At WEAll, we’re passionate about advancing the wellbeing economy concept: an economic system purpose-built to deliver social justice on a healthy planet. Within a wellbeing economy, humanity determines economics, not the other way around.
So when we see figures like this—that GDP has fallen by 20.4%—it’s important to clarify what this data means and what it does (and doesn’t) tell us about the state of society.
No one should argue that these are not difficult times, with furloughs and redundancies widespread and social isolation still a reality for many people. In terms of the actual numbers we use to measure our country’s economic health, however, we propose that GDP is a skewed figure that reveals little about the wellbeing of the millions of people who keep the economy running, each and every day.
GDP doesn’t see the outpouring of community support, for example, and it neglects our country’s renewed focus on nature. It measures cash transactions, which include drug dealing, but ignores volunteer work and caring duties.
Find new oil? GDP goes up. Start a community garden? No impact.
Have to deal with flooding caused by global warming or medical treatment to cope with heatwaves? GDP will see that as a good thing. Spend more time with your family and friends? GDP isn’t interested.
Take your car into a congested city? GDP loves that. Jump on your bike and use one of the new cycle lanes? GDP doesn’t care.
The last few months have seen big hits to restaurants, education, the arts, public transport, and even healthcare—all sectors which are very important to the wellbeing economy, not to mention to their workers. However, even here the GDP statistics do not tell the full story. Childcare and education did not disappear. For better or for worse, it just happened at home.
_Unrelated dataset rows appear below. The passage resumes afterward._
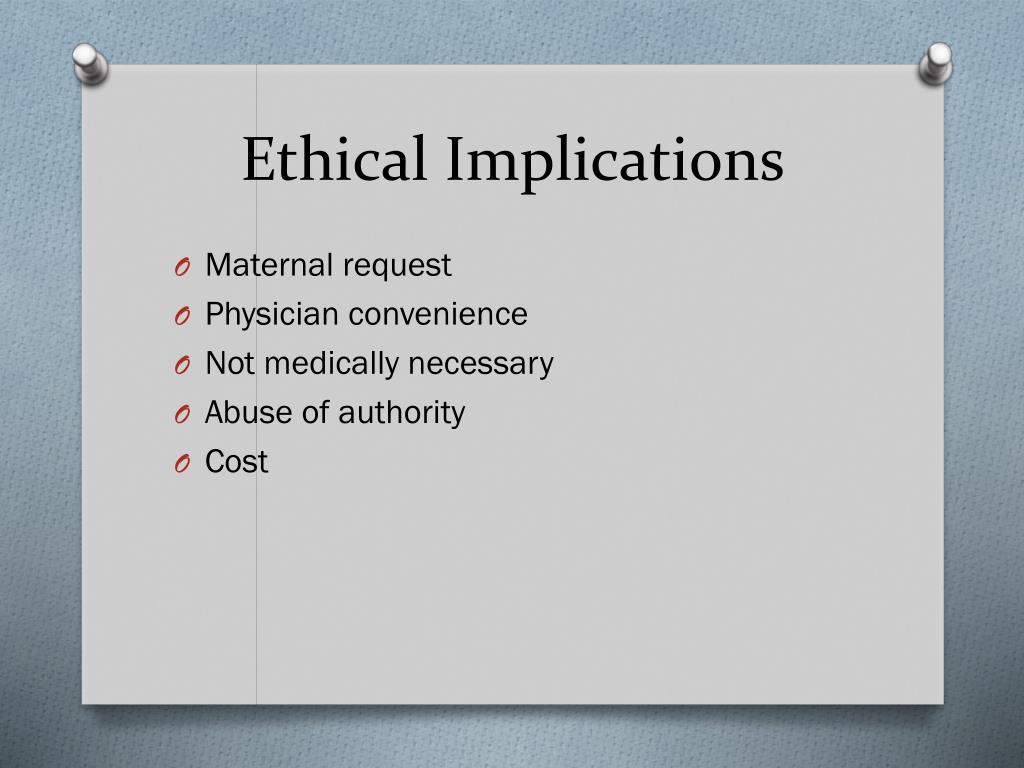The width and height of the screenshot is (1024, 768).
Task: Select the 'Maternal request' bullet text
Action: [328, 265]
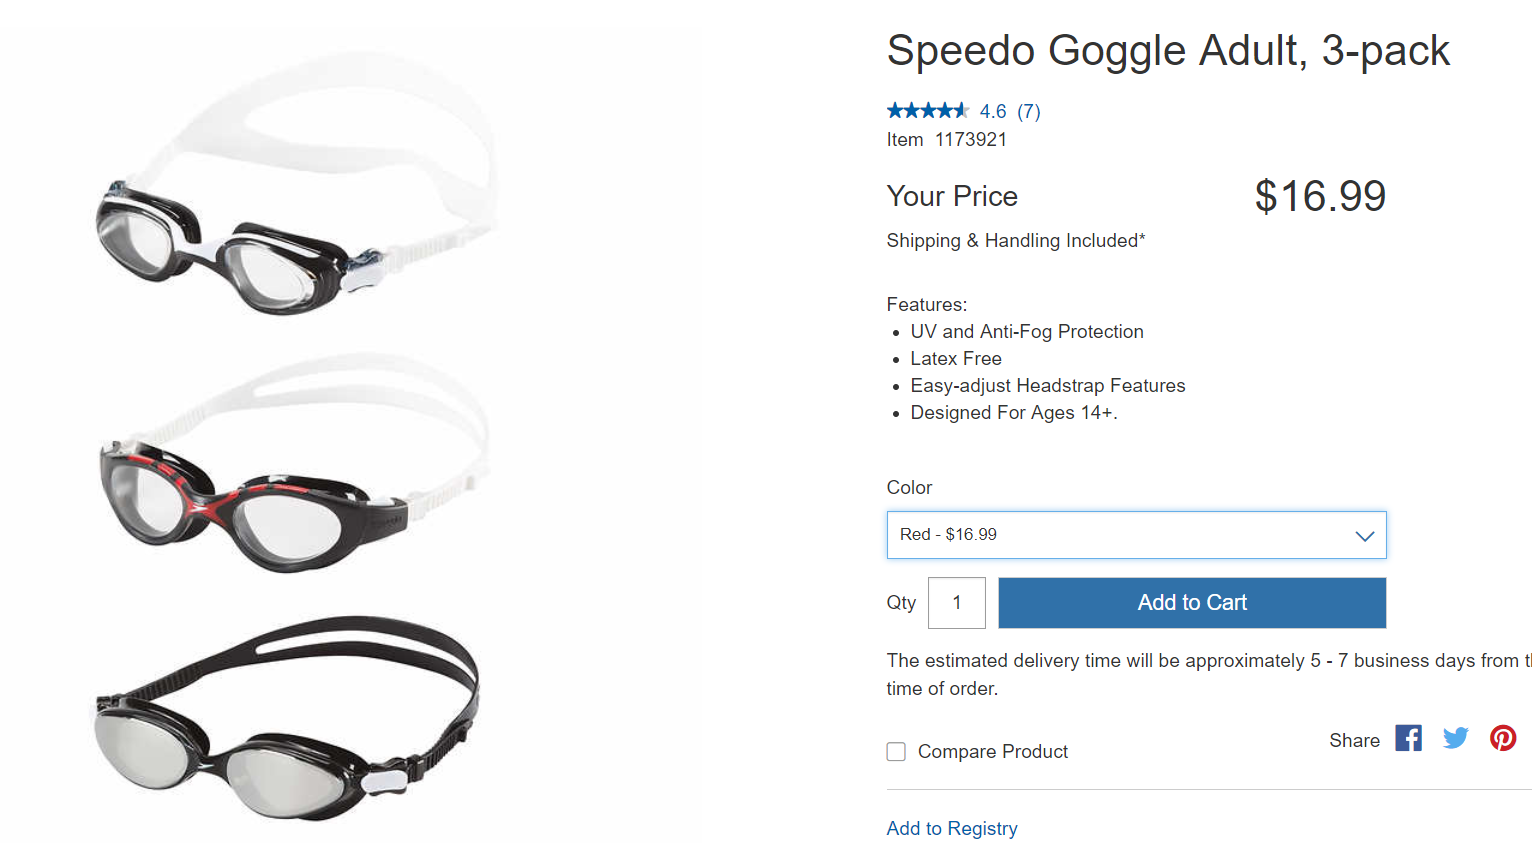Click the blue star rating icons
Image resolution: width=1532 pixels, height=849 pixels.
coord(927,111)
We are seeing our friends and family less than we would like to, but we still see them. It’s just that many of us now go for a walk in the park rather than for a meal in a restaurant. These activities still have value, but they are simply not captured by GDP.
We can all agree on the need to rebuild, but it’s imperative that we build back better instead of simply returning to the status quo, which works only for the few and often neglects the very key workers on whom we all rely. We are just not convinced that GDP is the most useful measure of how Scotland builds back better, renews, or recovers. See our recent response to comments made by Benny Higgins, the chairman of Nicola Sturgeon’s advisory group on economic recovery, to learn more about the myth of “green growth”.
Katherine Trebeck, Advocacy and Influencing Lead at WEAll and co-founder of WEAll Scotland, has long campaigned for alternative measures of progress to GDP. One such alternative to GDP she points to is to focus on things like the number of girls riding bikes to school. It might sound radical at first, says Katherine, but just think of the contextual factors that need to be in place in order for higher numbers of girls on bikes (and in education) to improve.
There are tough times behind us, and no doubt there will be tough times ahead. So moving forward, let’s build a stronger economy that works for all of us, not just those who benefit from outdated measures of success like GDP.